Verena Henners did her master’s degree project mapping on the upper Blackfoot country from the Bob Marshall to the southern Swan Valley. Katie Shank did her master’s answering the question of whether the biological diversity was there and connectivity was in place. Undergraduate student Josh Hoerner did an independent study project combining topographical maps and GPS readings to come up with the boundaries. He drew a line following Highway 200 on the north, over to Avon and Nevada Lake on the west, east to Wolf Creek on the edge of the Rocky Mountain Front, and south to MacDonald Pass.

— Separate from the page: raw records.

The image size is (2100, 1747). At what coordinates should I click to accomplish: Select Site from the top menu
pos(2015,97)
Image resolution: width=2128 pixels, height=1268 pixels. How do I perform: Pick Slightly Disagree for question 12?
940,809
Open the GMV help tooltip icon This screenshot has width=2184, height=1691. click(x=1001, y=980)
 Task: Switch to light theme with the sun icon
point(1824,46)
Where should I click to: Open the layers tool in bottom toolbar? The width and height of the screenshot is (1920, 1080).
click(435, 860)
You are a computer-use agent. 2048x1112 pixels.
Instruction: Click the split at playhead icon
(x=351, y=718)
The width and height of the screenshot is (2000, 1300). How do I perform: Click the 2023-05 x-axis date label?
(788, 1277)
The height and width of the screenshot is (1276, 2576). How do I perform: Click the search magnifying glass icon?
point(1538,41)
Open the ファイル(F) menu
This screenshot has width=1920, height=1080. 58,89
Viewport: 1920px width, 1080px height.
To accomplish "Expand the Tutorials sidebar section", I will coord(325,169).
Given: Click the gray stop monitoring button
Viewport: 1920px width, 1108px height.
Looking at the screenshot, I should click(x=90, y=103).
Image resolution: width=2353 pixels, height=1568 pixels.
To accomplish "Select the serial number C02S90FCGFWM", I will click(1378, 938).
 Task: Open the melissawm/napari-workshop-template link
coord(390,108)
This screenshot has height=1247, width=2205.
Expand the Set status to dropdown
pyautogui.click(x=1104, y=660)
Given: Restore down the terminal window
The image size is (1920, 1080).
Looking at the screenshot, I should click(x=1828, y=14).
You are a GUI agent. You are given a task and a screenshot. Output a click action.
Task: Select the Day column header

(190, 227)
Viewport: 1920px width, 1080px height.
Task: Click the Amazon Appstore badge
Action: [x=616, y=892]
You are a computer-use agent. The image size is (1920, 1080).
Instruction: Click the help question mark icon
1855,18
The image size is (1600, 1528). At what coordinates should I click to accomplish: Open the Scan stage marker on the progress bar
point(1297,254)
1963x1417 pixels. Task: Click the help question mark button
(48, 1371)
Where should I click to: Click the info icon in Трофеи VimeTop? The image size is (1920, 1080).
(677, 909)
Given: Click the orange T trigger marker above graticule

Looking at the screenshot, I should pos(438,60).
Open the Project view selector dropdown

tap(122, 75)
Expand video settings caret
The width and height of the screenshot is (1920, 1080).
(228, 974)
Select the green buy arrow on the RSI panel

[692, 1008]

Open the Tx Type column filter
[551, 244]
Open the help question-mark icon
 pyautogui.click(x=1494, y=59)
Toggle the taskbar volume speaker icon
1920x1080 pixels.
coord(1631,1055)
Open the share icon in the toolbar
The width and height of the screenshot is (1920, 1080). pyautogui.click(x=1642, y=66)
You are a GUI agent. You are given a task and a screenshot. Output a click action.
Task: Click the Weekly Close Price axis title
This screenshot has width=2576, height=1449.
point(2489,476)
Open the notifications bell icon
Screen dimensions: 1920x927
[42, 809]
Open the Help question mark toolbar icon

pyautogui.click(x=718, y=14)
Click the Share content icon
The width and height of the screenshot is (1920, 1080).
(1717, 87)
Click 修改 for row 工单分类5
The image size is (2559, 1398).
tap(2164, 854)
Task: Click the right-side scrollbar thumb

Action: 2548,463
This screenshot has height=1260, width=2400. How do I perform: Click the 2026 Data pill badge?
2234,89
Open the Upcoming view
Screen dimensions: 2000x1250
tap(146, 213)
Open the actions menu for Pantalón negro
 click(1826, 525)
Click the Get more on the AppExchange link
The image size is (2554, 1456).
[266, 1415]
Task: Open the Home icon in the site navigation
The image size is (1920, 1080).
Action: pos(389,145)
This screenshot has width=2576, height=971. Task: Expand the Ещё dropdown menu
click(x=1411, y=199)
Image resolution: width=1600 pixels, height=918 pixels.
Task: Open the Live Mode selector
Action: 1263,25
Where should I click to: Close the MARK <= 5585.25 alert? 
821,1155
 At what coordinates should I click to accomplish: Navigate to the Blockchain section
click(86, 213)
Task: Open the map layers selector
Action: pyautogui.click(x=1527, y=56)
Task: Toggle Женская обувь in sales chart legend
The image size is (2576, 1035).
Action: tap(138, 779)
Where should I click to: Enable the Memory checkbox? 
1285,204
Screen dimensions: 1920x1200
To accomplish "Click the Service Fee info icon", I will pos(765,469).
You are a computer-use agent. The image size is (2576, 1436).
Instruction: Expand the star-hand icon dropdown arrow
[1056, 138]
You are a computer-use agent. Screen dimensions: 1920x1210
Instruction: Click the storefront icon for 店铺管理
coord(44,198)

“We branded this big chunk of country as no different than what’s north of town,” Graetz said. “It’s biologically connected. If you look at the Scapegoat Wilderness, as you come south out of that country, it’s all forest and meadows and open hills. The defining factor is the ribbon of the Continental Divide trail. It’s best for hiking and hunting, not great fishing country, but biking and backcountry skiing. There’s clearings and water and forest cover and plenty of recreation opportunities. Not everything has to have rocks and 10,000-foot peaks.”
Branding that landscape means Lincoln residents can say they’re surrounded by the Crown of the Continent.
So what does that mean?
“It’s really a matter of opinion where the Crown begins and ends,” said Karyn Good, the Blackfoot Challenge’s rural sustainability program coordinator in Lincoln. “Rick thinks this area deserves that recognition. We’re not going to be changing rules or boundaries or access. It certainly isn’t going to hurt, and maybe it will get people to stop a while longer.”
That translates to meals at local restaurants, hotel rooms filled, snowmobiles rented and word-of-mouth referrals to friends and relatives about why to visit Lincoln. The jobs derived from that business won't pay as well as the old mining and logging work. But those resource jobs rose and fell with the world commodity markets far beyond Lincoln's control.
The landscape has stayed around. And if visitors come and stay longer, they might learn about interesting things in nearby Augusta, or Ovando, or Choteau. In fact, Graetz’s next step involves plotting a trail that travelers might use to link those Crown communities.
“I wish we had more time on this so I could take you on the ground and show you the enormous expanse of high, open ridgelines that offer great summer habitat for ungulates,” Graetz said. “Just passing by the southern sector today on the way to Helena was beautiful. And the scenic roads we could take into the interior, as well as climbing into the Granite Butte Lookout to get a great view would amaze you. This is a fine piece of country and you need to see more of it.”